- [WORK TO DO]
a. In the book description, restate word for word the passage starting at "When Genevieve leaves" and ending at "be so hard?".
b. According to the book description, what is the name of the institute that offers a memory-alteration procedure?
c. List every character mentioned by name in the book description's summary of the story.

- [TEXT TO READ]
● ● ● ● ●

In his twisty, gritty, profoundly moving debut—called “mandatory reading” by the New York Times—Adam Silvera brings to life a charged, dangerous near-future summer in the Bronx.
In the months after his father’s suicide, it’s been tough for 16-year-old Aaron Soto to find happiness again–but he’s still gunning for it. With the support of his girlfriend Genevieve and his overworked mom, he’s slowly remembering what that might feel like. But grief and the smile-shaped scar on his wrist prevent him from forgetting completely.
When Genevieve leaves for a couple of weeks, Aaron spends all his time hanging out with this new guy, Thomas. Aaron’s crew notices, and they’re not exactly thrilled. But Aaron can’t deny the happiness Thomas brings or how Thomas makes him feel safe from himself, despite the tensions their friendship is stirring with his girlfriend and friends. Since Aaron can’t stay away from Thomas or turn off his newfound feelings for him, he considers turning to the Leteo Institute’s revolutionary memory-alteration procedure to straighten himself out, even if it means forgetting who he truly is.
Why does happiness have to be so hard?
Author: Adam Silvera
Format: Trade Paperback
Part of a Series: No. Standalone.

● ● ● ● ●

- [LISTED RECORDS]
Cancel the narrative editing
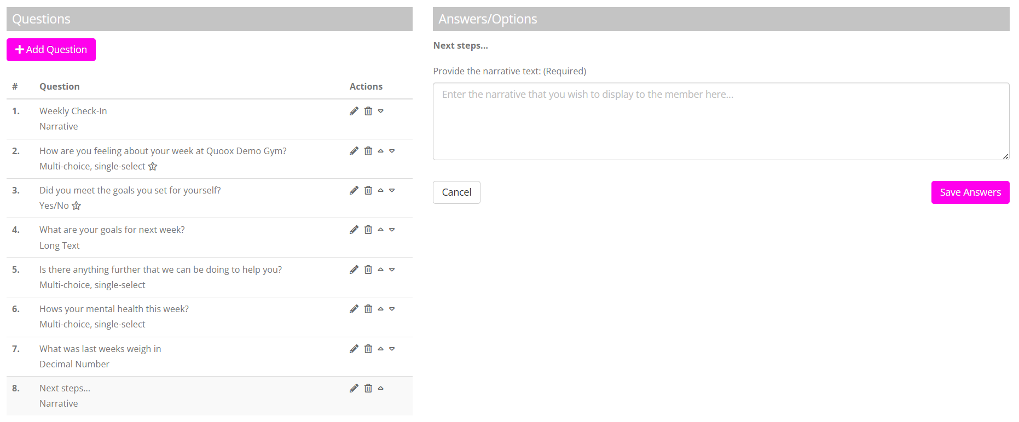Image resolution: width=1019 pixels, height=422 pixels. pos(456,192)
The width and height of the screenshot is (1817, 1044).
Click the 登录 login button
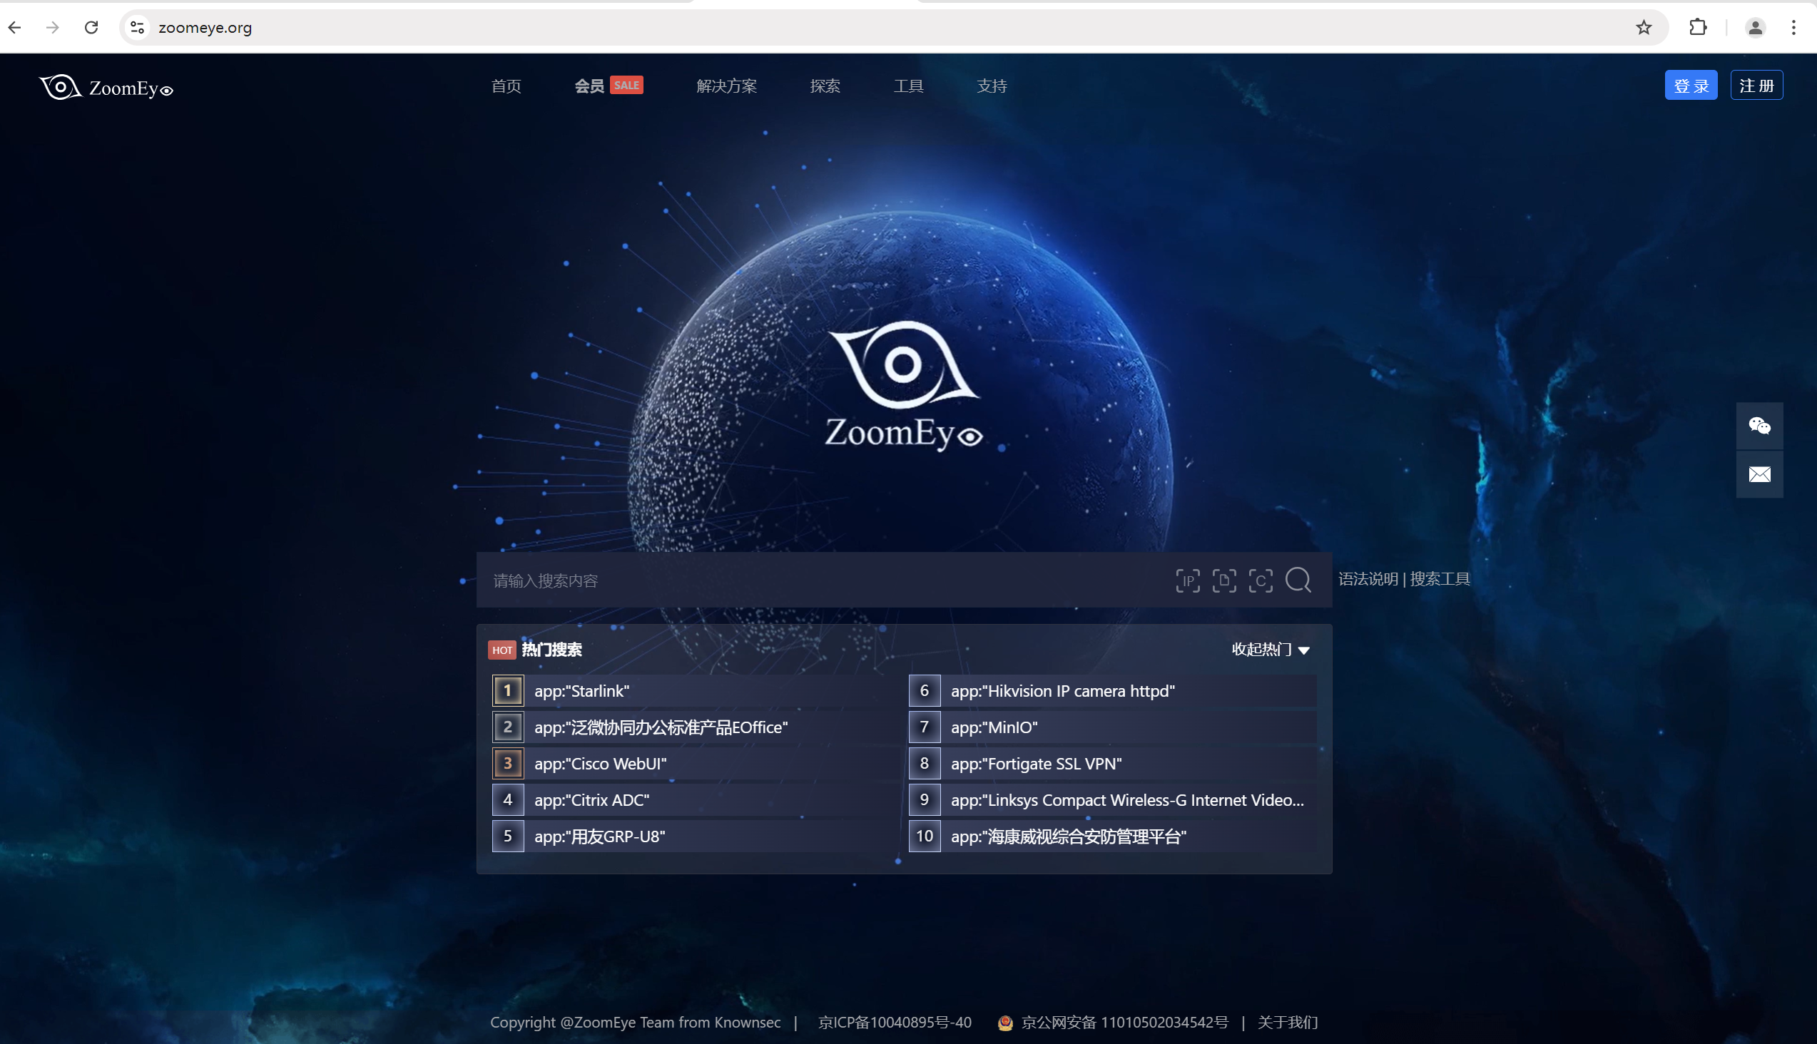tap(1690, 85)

● ● ● ● ●

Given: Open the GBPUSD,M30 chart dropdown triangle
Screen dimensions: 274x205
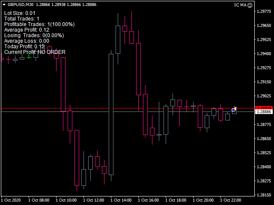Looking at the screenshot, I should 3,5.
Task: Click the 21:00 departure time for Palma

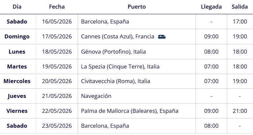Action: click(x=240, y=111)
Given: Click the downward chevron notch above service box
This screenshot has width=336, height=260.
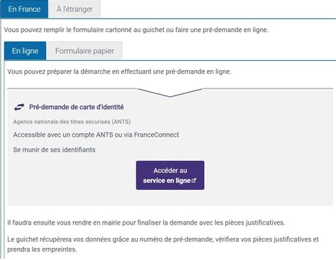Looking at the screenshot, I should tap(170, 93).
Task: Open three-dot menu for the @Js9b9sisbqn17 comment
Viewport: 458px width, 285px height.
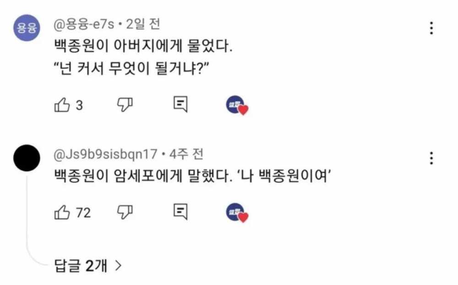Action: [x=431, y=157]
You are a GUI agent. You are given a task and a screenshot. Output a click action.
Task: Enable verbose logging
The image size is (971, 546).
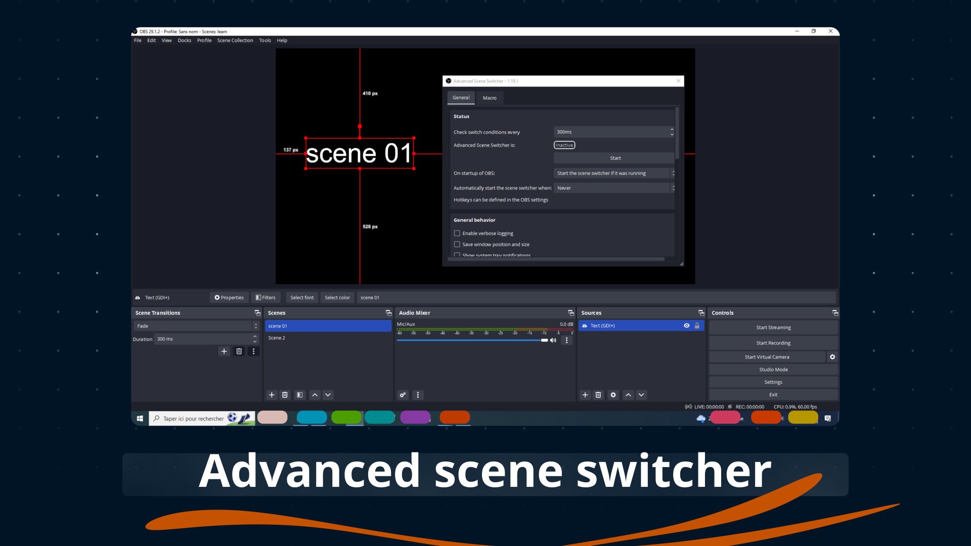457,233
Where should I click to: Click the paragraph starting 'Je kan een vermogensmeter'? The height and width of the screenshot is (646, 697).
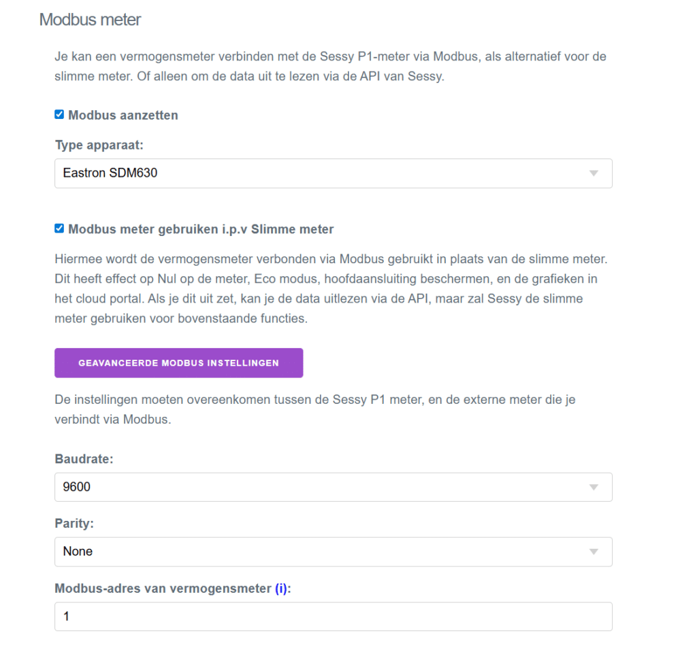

● ● ● ● ●

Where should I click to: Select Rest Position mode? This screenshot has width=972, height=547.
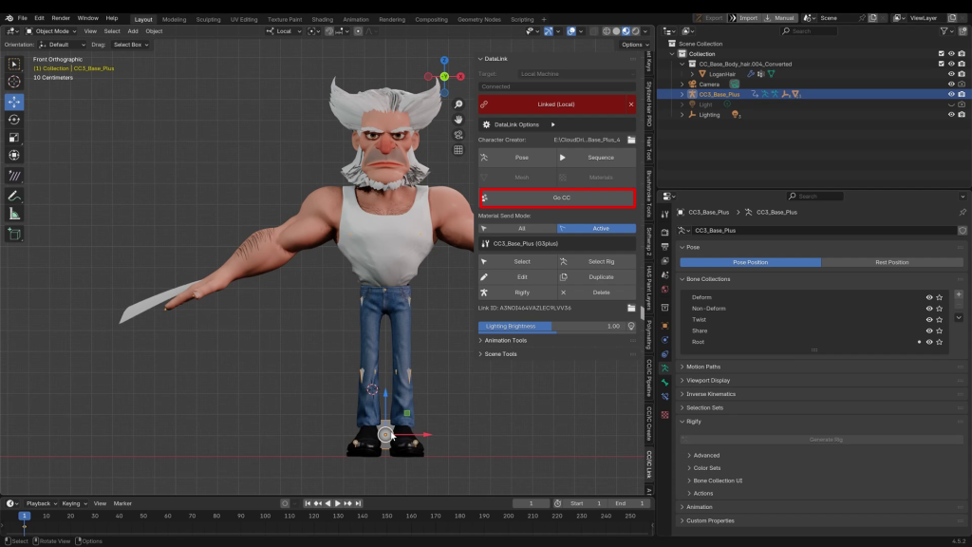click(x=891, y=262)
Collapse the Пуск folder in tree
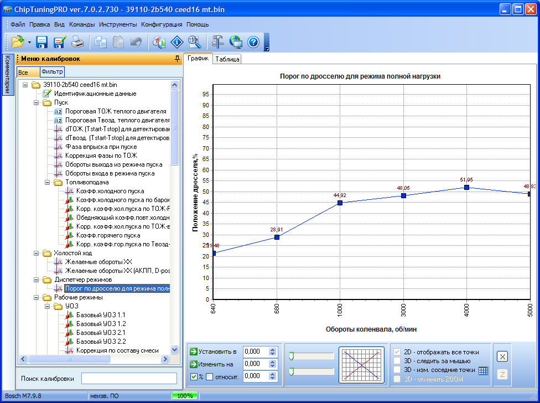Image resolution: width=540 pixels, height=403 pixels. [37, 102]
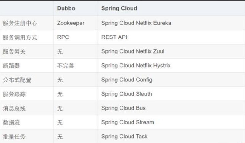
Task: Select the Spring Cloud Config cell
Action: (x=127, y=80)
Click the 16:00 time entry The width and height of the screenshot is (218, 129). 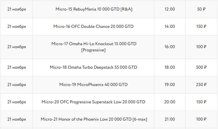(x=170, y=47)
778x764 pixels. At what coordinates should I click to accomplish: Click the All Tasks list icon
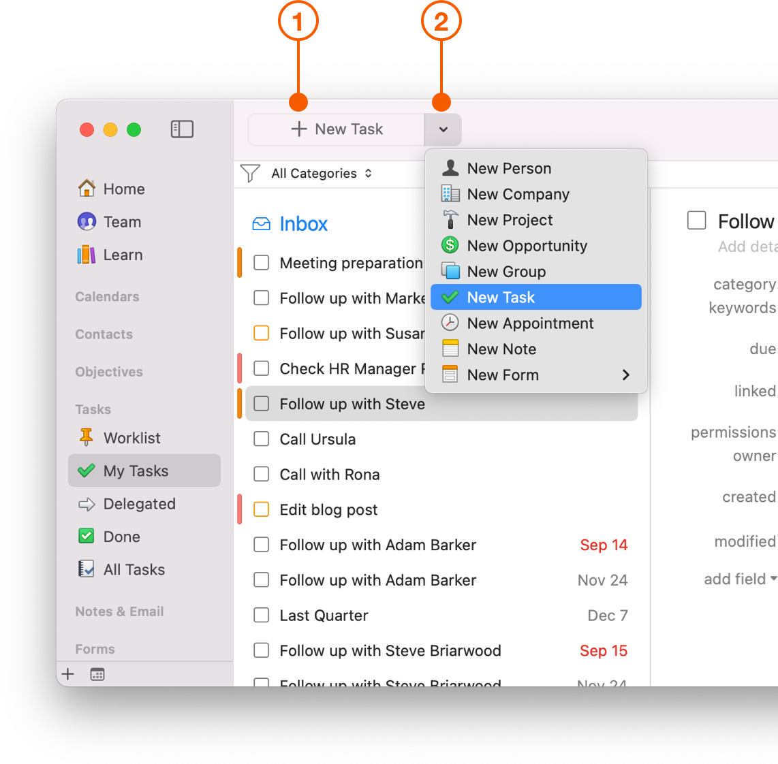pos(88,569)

● ● ● ● ●

- [TASK RESPONSES]
a.
When Genevieve leaves for a couple of weeks, Aaron spends all his time hanging out with this new guy, Thomas. Aaron’s crew notices, and they’re not exactly thrilled. But Aaron can’t deny the happiness Thomas brings or how Thomas makes him feel safe from himself, despite the tensions their friendship is stirring with his girlfriend and friends. Since Aaron can’t stay away from Thomas or turn off his newfound feelings for him, he considers turning to the Leteo Institute’s revolutionary memory-alteration procedure to straighten himself out, even if it means forgetting who he truly is.
Why does happiness have to be so hard?

b. The Leteo Institute.

c. Aaron Soto, Genevieve, Thomas